Однажды, когда голодный туман не застилал с самого утра глаза, и сознание было достаточно четким, я подошел к школе, единственной в этом поселке. Школа была одноэтажная, чисто выбеленная, от центрального входа расходились два крыла с большими высоко расположенными окнами. Я пытался через эти окна увидеть сидящих в классе учеников. Но видна мне была иногда только голова учителя, который ходил по классу. Недоступный сказочный мир, как он манил меня! Я решил пройти в школу через двери, но когда я их приоткрыл, то увидел тетку, сидевшую в коридоре на табурете. Она прикрикнула на меня, чего, мол, тебе нужно, чужой оборвыш, а ну выйди вон! Я захлопнул дверь, но желая все же полюбоваться хотя бы маленькой частью школьной жизни, взобрался на сучковатое дерево под окнами какого-то класса. Мне удалось увидеть ряды парт, за которыми сидели ученики, увидеть учителя, мелом пишущего на черной доске... И тут зазвенел школьный колокольчик, звук, который пришел ко мне из моего прежнего бытия, уже не существующего. Я спрыгнул с дерева и спрятался за кустами. Через некоторое время школьный двор заполнила выбежавшая из классов разношерстая детвора. Старшие классы занимались, по-видимому, в первую смену, а сейчас, шла вторая смена для учеников начальной школы. Детишки резвились, орали, забегали в здание и опять выбегали во двор. Я стоял за кустами и с замиранием сердца наблюдал за этой такой узнаваемой, но такой далекой теперь от меня жизнью. Через положенное время на ступени крыльца вышла та самая прогнавшая меня тетка с медным школьным колокольчиком в руках, звон которого - танкуль, танкуль! - зазывал расшалившихся ребятишек на урок.

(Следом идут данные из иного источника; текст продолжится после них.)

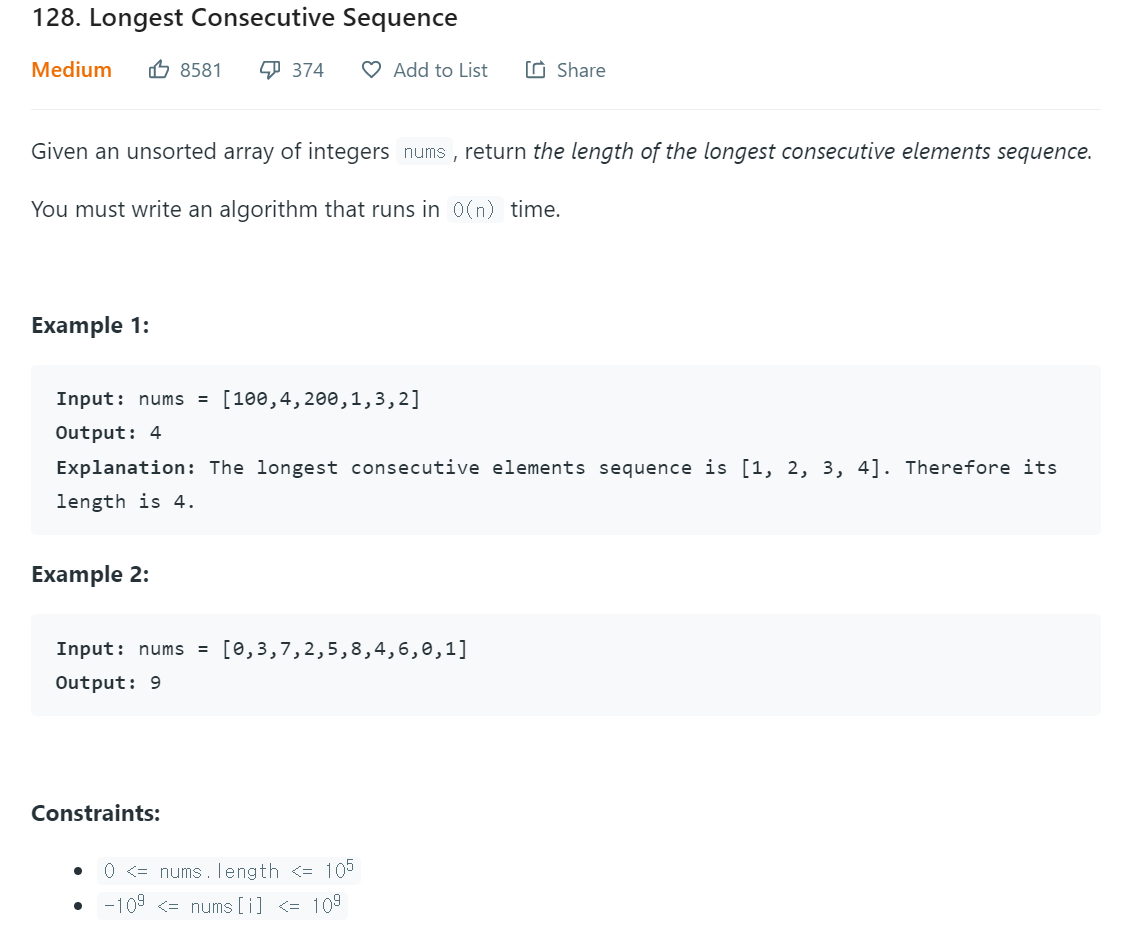Click the O(n) code snippet
The width and height of the screenshot is (1129, 937).
(x=474, y=209)
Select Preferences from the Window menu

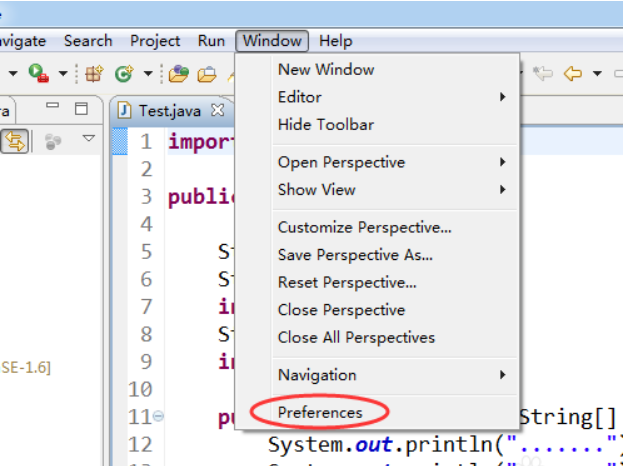(x=320, y=412)
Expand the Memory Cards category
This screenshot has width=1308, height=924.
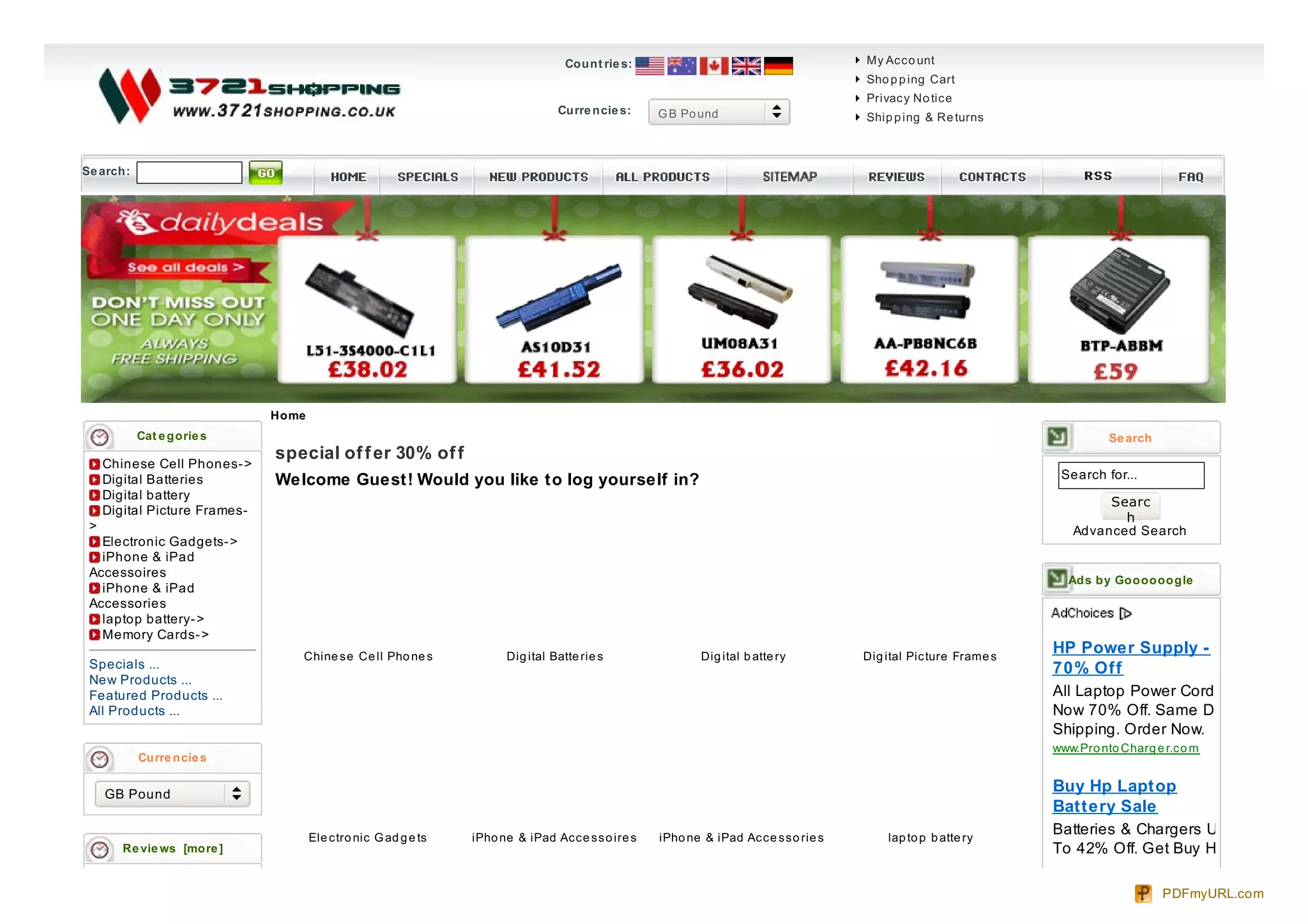pyautogui.click(x=155, y=635)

Школьный двор опустел. И когда я тихо побрел, было, на свою тропу, то увидел, как дежурная тетка вышла из школы, и торопливо куда-то ушла. Я догадался, что поскольку до следующей перемены еще сорок пять минут, то она решила использовать это время для своих собственных дел. Дождавшись, когда тетка скрылась за поворотом, я вошел в школу. Коридор был пуст, и я на цыпочках прошелся по нему. Дверь одного из классов оказалась полуоткрытой, я подкрался к ней и, прижавшись к стене, стал смотреть. Я видел первые два ряда учеников, которые сидели на черных партах и внимательно списывали с доски какие-то цифры. Наверное, у них контрольная работа, решил я, потому что в классе стояла напряженная тишина, которая обычно характерна для ответственных событий. Учитель кончил писать на доске, что-то произнес и пошел по рядам. Я с неизъяснимым чувством смотрел на склонившихся над тетрадками мальчиков и девочек. Наверное, с таким чувством смотрели лет тридцать спустя мальчишки на космонавтов. В эти мгновения я любил этих учеников, гордился ими, желал им славы и добра. И то обстоятельство, что я так близко от них, когда они пишут свою контрольную работу, как бы приобщало меня к высшим человеческим ценностям, приподнимало меня над суетой мирской, я ощущал себя чем-то большим, чем умирающим от голода татарчонком. Тишина, витающая в воздухе сосредоточенность, чистота в школьном коридоре - все это где-то в глубинах моей души порождало сознание того, что не хлебом единым... Но хлеб, хлеб... Все же хлеб... Я медленно пошел прочь.